NBA Finals, Game 3: Aptly named?

So far, the NBA Finals has been a tale of two blowouts. The most recent one belongs to the San Antonio Spurs, who routed the Miami Heat 113-77 to take a 2-1 series lead. The big story on offense was the three-point shooting of Danny Green and Gary Neal, who together made 13/19 shots from distance. As a team, the Spurs shot 50% from behind the arc, and they attempted 32 such shots.

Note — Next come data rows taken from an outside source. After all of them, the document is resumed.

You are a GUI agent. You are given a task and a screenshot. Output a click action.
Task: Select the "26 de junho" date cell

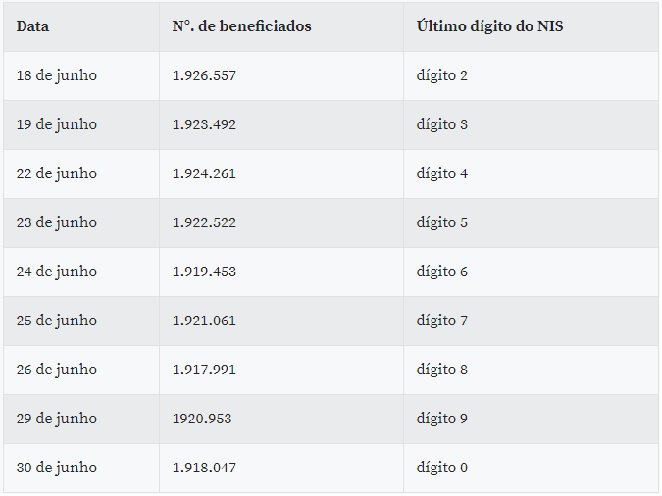(x=57, y=369)
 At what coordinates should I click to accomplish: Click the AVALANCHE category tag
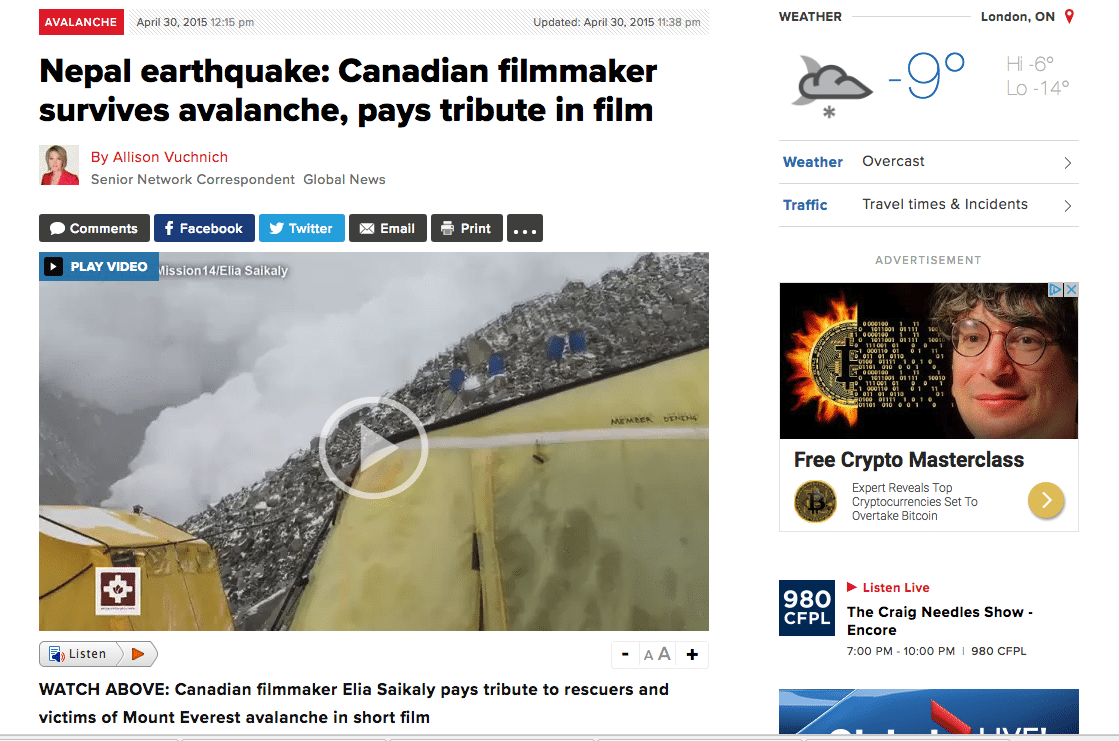coord(81,22)
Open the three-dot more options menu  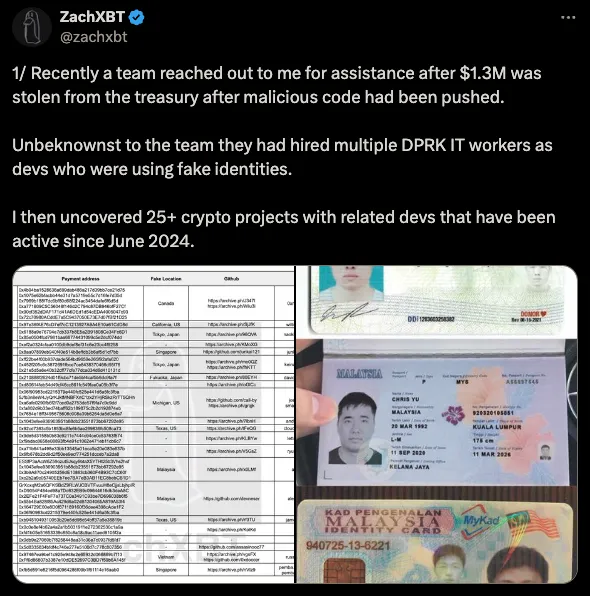(x=568, y=17)
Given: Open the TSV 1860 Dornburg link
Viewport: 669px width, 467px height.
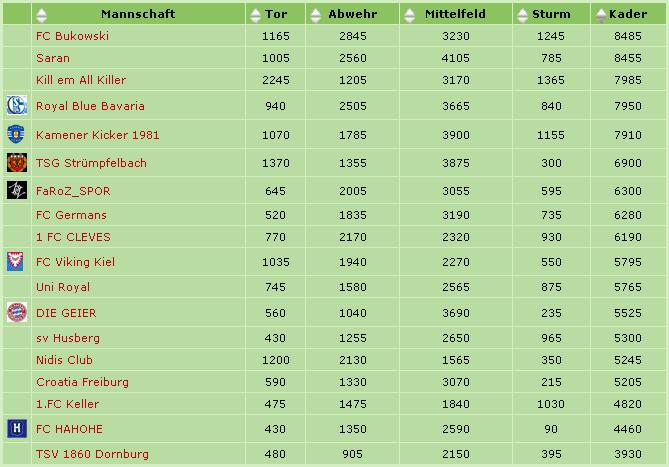Looking at the screenshot, I should coord(92,454).
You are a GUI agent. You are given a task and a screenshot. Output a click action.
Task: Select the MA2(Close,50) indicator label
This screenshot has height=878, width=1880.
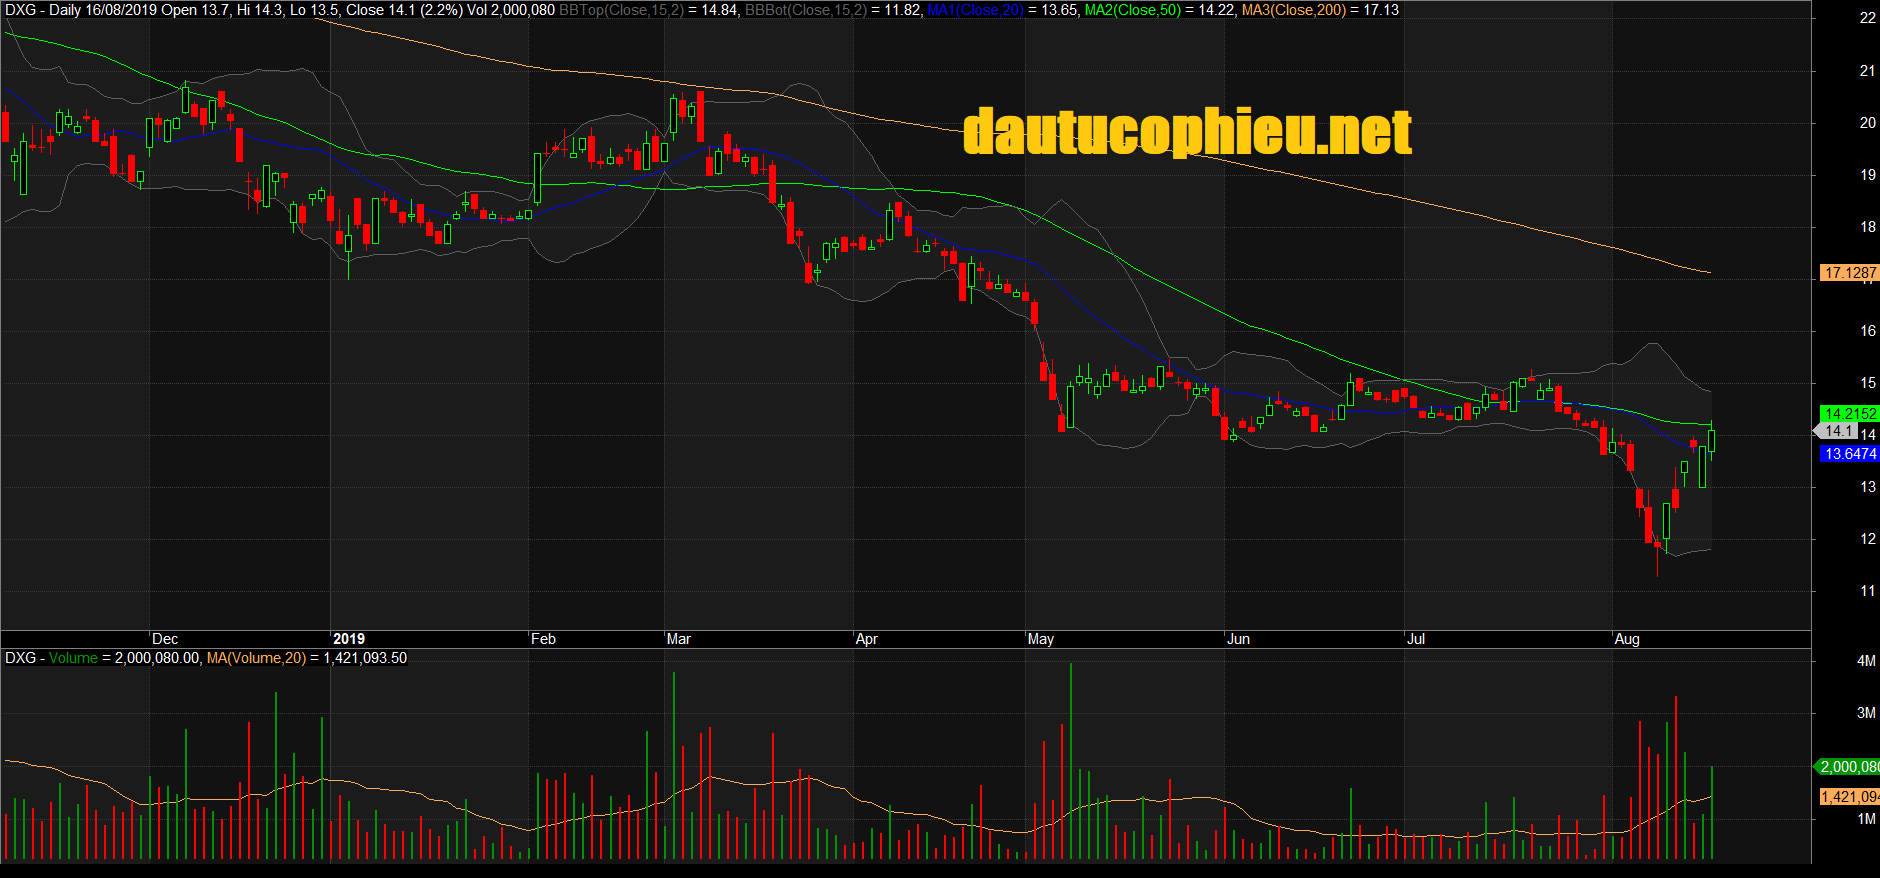(x=1132, y=10)
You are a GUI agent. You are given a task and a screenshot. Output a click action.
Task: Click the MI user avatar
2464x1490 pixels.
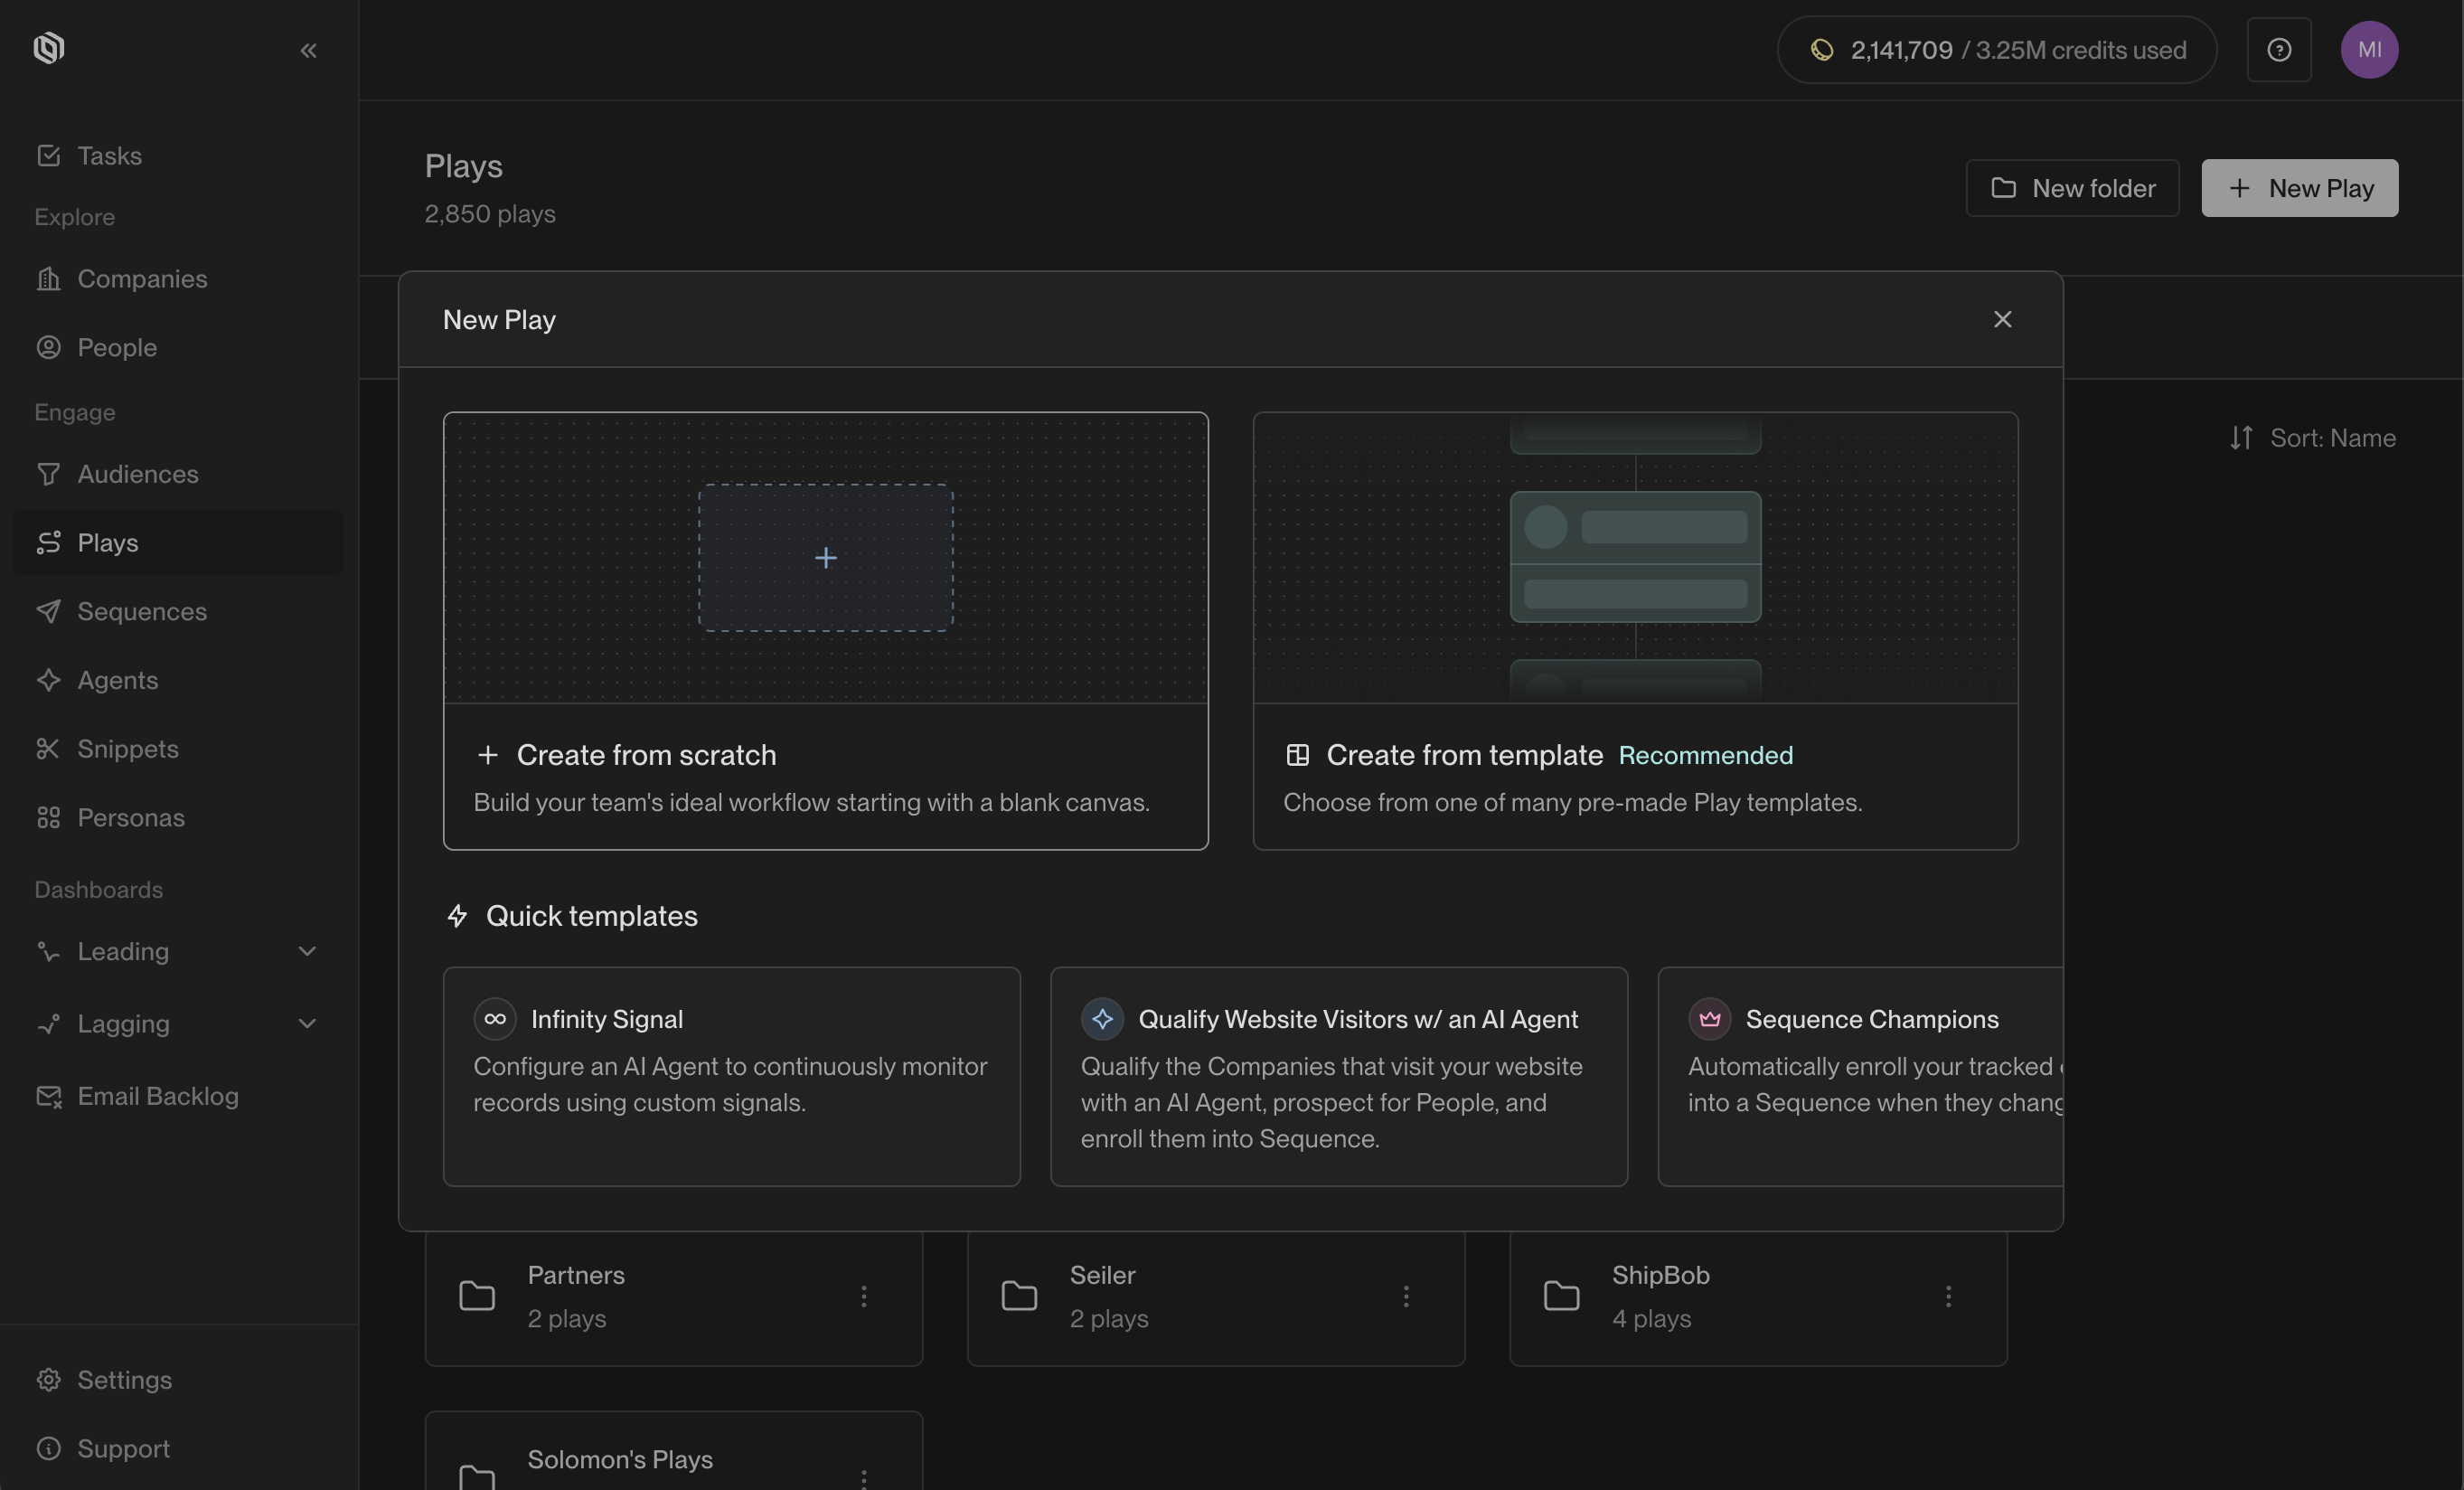[x=2368, y=50]
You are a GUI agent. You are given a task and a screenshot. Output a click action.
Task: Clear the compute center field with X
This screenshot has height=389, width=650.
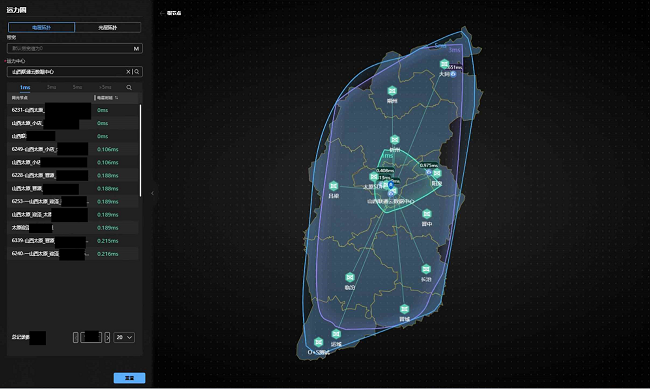point(128,72)
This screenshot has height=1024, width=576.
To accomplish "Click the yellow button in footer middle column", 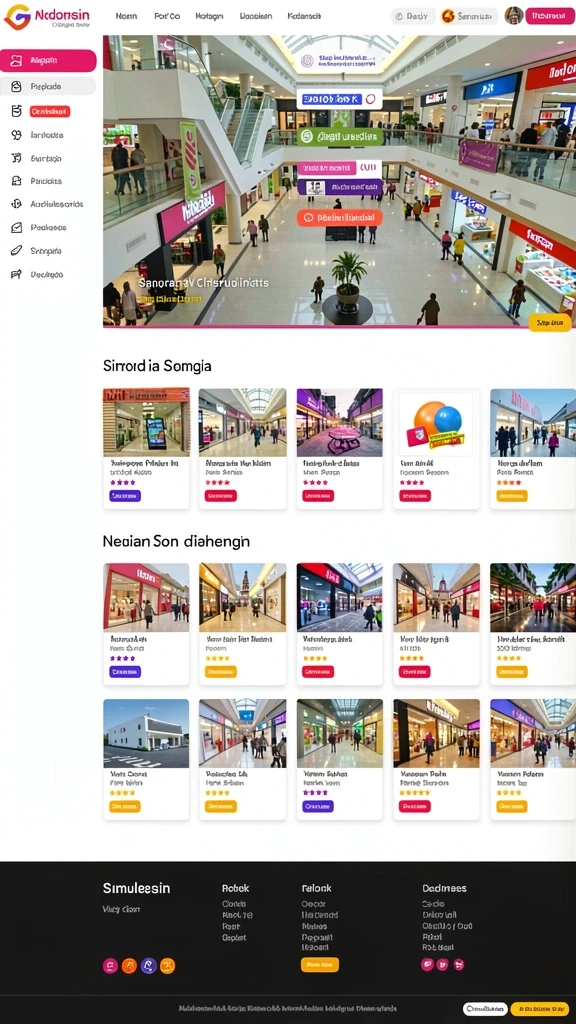I will pos(319,965).
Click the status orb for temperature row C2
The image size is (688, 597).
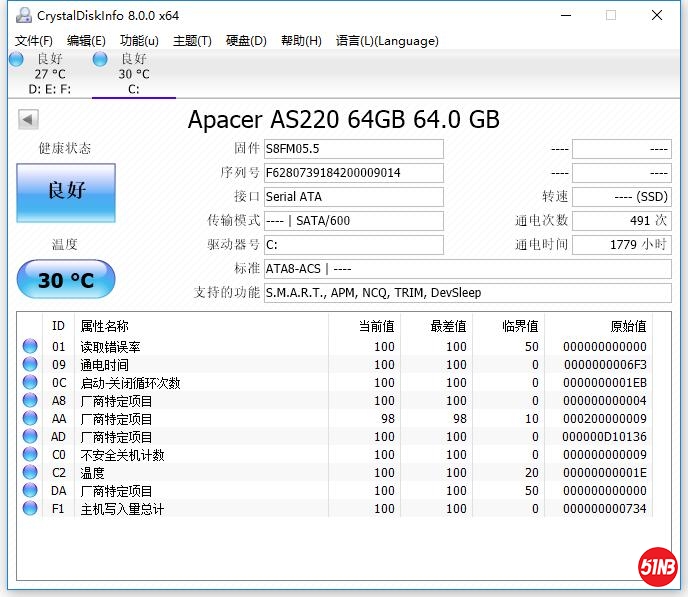[x=29, y=473]
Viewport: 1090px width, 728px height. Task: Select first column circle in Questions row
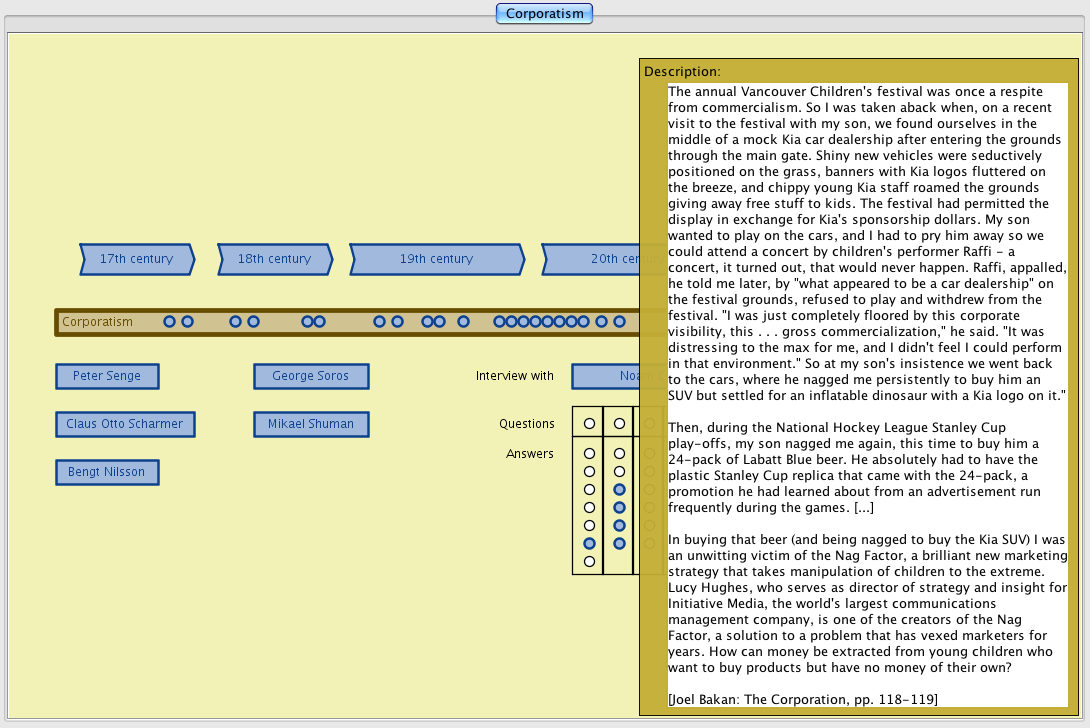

Thirty-two three-point attempts seemed like a lot to me. The season average across all teams this year was 19.9, that number representing a record high. Thirty-two attempts is not an all-time record, though. In 1996, Dallas attempted forty-nine three-pointers in a 127-117 win over New Jersey. (Somebody named George McCloud was responsible for twenty of those attempts. The Nets, as a team– a team featuring none other than future Maverick Shawn Bradley– only attempted five. Rick Mahorn also played in that game, so do with that what you will.) In fact, there have been 404 games in NBA/ABA/BAA history in which a team attempted at least 33 three-point shots. It isn’t even the most this season, in which eighty-three games saw a team attempt at least 33 threes, and seven of those performances came in these playoffs. All time, only twenty-three playoff games have seen at least thirty-three attempts, though, which certainly comports with the trend the Sporting News discussed in the above-linked story on the steep increase in three-point shooting.

That the Spurs’ thirty-two attempts on Tuesday seemed like a lot to me only means that I haven’t been watching a lot of NBA basketball in recent years, which is absolutely correct.

Enjoy game 4 tonight if you’re capable of enjoying such things.